The political agreement reached by European Union lawmakers late Friday on what the bloc bills as the world's first comprehensive law on includes powers for the Commission to adapt the EU-wide AI rulebook to keep up with developments in the cutting edge field. has confirmed.

Η επιλογή του όρου από τους νομοθέτες για τη ρύθση των πιο ισχυρών μοντέλων πίσω από την τρέχουσα άνθηση των εργαλείων παραγωγής τεχνητής νοημοσύνης — τα οποία ο νόμος της ΕΕ αναφέρει ως μοντέλα και συστήα τεχνητής νοημοσύνης «γενικού σκοπού», αντί να χρησιμοποιεί όρους επιλογής του κλάδου, όπως «θεμελιώδη» ή « μοντέλα συνόρων — επιλέχθηκε επίσης με γνώμονα τη μελλοντική προστασία του εισερχόμενου νόμου, σύμφωνα με την Επιτροπή, με τους συννομοθέτες να προτιμούν έναν γενικό όρο για να αποφευχθεί μια ταξινόμηση που θα μπορούσε να συνδεθεί με τη χρήση μιας συγκεκριμένης τεχνολογίας (π.χ. μηχανική μάθηση με βάση μετασχηματιστές).
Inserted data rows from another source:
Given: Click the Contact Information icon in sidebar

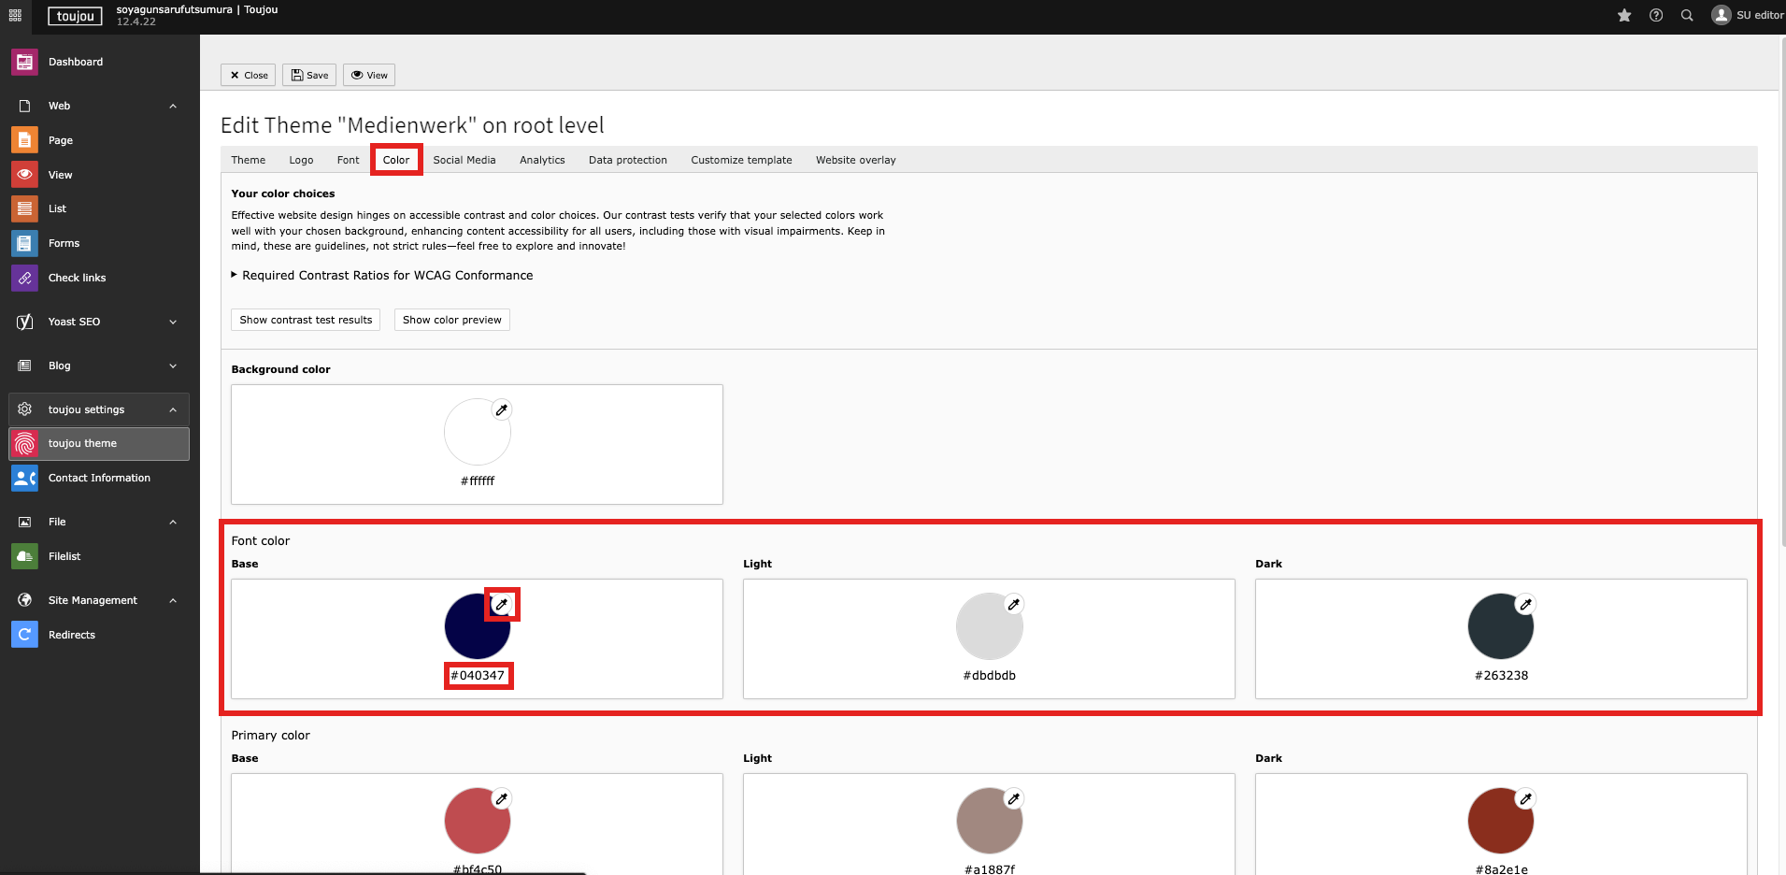Looking at the screenshot, I should (25, 478).
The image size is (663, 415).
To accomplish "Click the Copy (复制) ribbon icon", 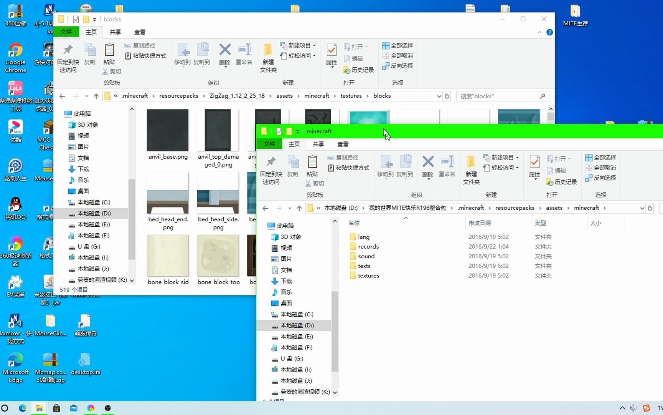I will [x=90, y=54].
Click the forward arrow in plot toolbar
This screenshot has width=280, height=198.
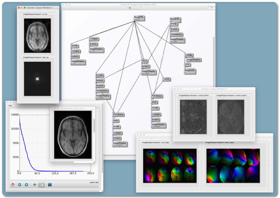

"In the future, we may have different technical approaches. And so we were looking for a more general term," a Commission official suggested today. “Foundation models, of course, are part of general purpose AI models. These are models that can be used for a very wide variety of tasks, they can also be integrated into systems. To give you a concrete example, the general-purpose AI model will be GPT-4, and the general-purpose AI system will be ChatGPT — where GPT-4 is embedded in ChatGPT.”

As we reported earlier, the deal agreed by the bloc's co-legislators includes a low-risk tier and a high-risk tier for regulating so-called general-purpose AI (GPAI) — such as models behind the virus outbreak in AI production tools such as ChatGPT by OpenAI. The trigger for the application of high-risk rules to artificial intelligence production technologies is determined by an initial threshold set in legislation.

Also, as we reported on Thursday, the agreed draft of the EU AI law refers to the amount of computation used to train the models, also known as floating point operations (or FLOPs) — setting the bar for a GPAI to be considered has "high impact capabilities". at 10^25 FLOPs.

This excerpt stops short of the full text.